Jitendra Chauhan

Paper Title

Toliman, a Hadoop Pentesting Tool

Abstract

Toliman is a Hadoop Penetration Testing and Security Audit tool with the following main objectives: Evaluate how secure is a given Hadoop Deployment, and develop a Swiss Knife for Hadoop Pentesting and Security Audit. It is one of the first tools of its kind and we hope that it will a long way in this direction.

Some of the capabilities of the tool are as follows:

1. Hadoop Version Detection (< 2.x or > 2.x)
2. Services Identification Fingerprinting
3. Security Audit of Configuration
4. Validate Authentication and Authorization
5. Stealing Sensitive Information
6. Exploitation Modules: Malicious MR Job, Container Permission Analysis

Toliman will have following modes:

1. Information Gathering (IG)
2. Configuration Audit (AG)
3. Safe Exploitation (S-EX)
4. Thunder (Complete Exploitation)

Speaker Bio

Jitendra Chauhan is Security Researcher and Consultant for the last 8 years. He is Graduate and Post Graduate from IITKharagpur. He is currently heading R&D at iViZ Security, Bangalore. His core expertise includes Web & Network Penetration Testing, Secure Source Code Auditing, Building Research Tools and J2EE Security Training.

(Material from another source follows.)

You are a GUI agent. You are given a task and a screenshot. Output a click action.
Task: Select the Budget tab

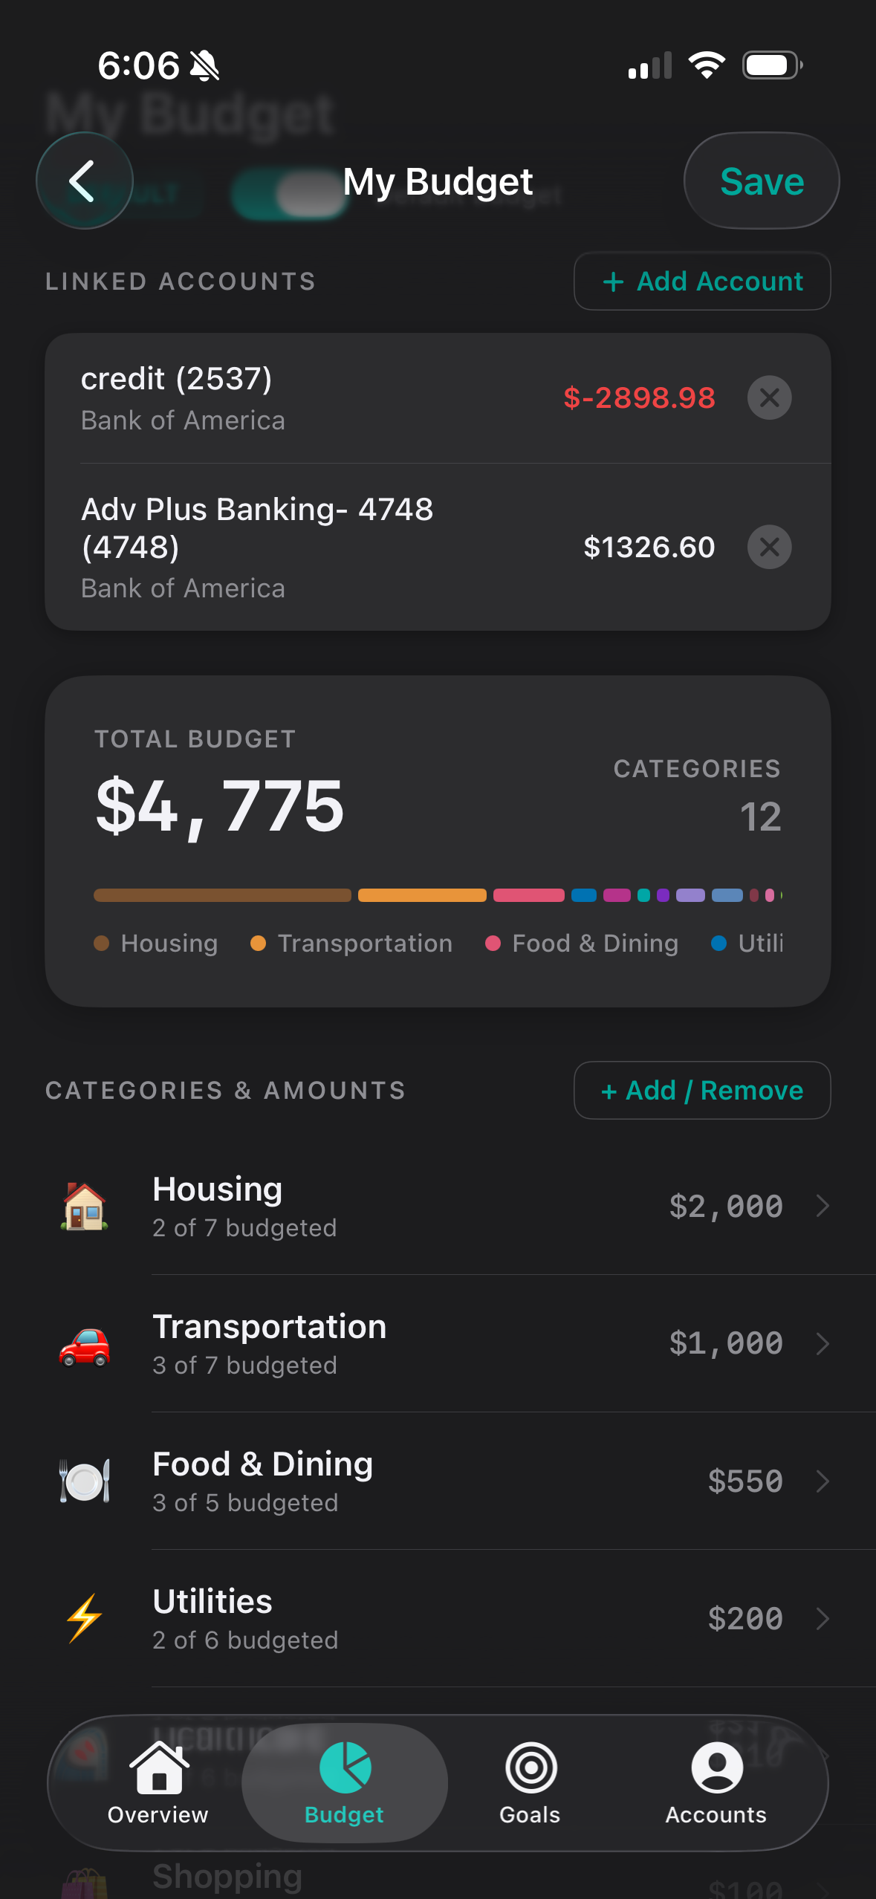pyautogui.click(x=345, y=1783)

At iViZ, he has worked on many exciting projects including Multi Vector Analysis (MAV), building a SaaS Platform for Security, and building Tester's Workbench for conducting business logic testing. He has also conducted Penetration testing & Secure Source Code Review for major industry verticals including Banking & Life Insurance, eCommerce, Casino, GRC etc.